- _REQUIRED WORK_:
1. Using the jello/pineapple thread, explain why canned pineapple should be used in the jello instead of fresh pineapple.
2. Reproduce the portion of the jello/pineapple thread between "## HomegrownGal (Feb" and "(Apr 27, 2011)", inclusive.

** START OF TEXT SECTION **

# jello/pineapple



## neldarez (Apr 10, 2011)

This was posted on fb, thought it looked awesome!!


----------



## HomegrownGal (Feb 11, 2013)

Yes it does! Whoever makes it first, please post a review!


Sent from my iPhone using Survival Forum


----------



## weedygarden (Apr 27, 2011)

I would imagine that everyone knows this, but just in case you don't, you cannot put fresh pineapple in jello and have it set up. Using canned pineapple works though.


----------



## neldarez (Apr 10, 2011)

HomegrownGal said:


> Yes it does! Whoever makes it first, please post a review!
> 
> Sent from my iPhone using Survival Forum


I'm going to town in the am and will buy a can of pineapple rings, I'll let you know how it turns out..


----------



## crabapple (Jan 1, 2012)

weedygarden said:


> I would imagine that everyone knows this, but just in case you don't, you cannot put fresh pineapple in jello and have it set up. Using canned pineapple works though.

** END OF TEXT SECTION **
** START OF DATASET ROWS **

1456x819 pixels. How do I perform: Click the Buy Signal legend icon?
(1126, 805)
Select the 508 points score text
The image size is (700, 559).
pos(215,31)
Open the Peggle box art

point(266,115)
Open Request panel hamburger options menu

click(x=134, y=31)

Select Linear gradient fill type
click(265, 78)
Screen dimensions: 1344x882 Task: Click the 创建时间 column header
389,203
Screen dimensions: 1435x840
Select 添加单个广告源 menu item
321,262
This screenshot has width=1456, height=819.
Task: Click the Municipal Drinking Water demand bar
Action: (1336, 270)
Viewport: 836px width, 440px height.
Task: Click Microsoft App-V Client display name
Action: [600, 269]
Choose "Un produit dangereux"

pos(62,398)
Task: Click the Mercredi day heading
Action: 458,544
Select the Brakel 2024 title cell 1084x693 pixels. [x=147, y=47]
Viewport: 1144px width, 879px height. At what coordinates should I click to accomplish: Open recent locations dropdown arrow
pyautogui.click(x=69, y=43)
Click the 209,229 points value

** END OF DATASET ROWS **

- _THE REPLIES_:
1. Fresh pineapple keeps jello from setting up. Canned pineapple works.

2.
## HomegrownGal (Feb 11, 2013)

Yes it does! Whoever makes it first, please post a review!


Sent from my iPhone using Survival Forum


----------



## weedygarden (Apr 27, 2011)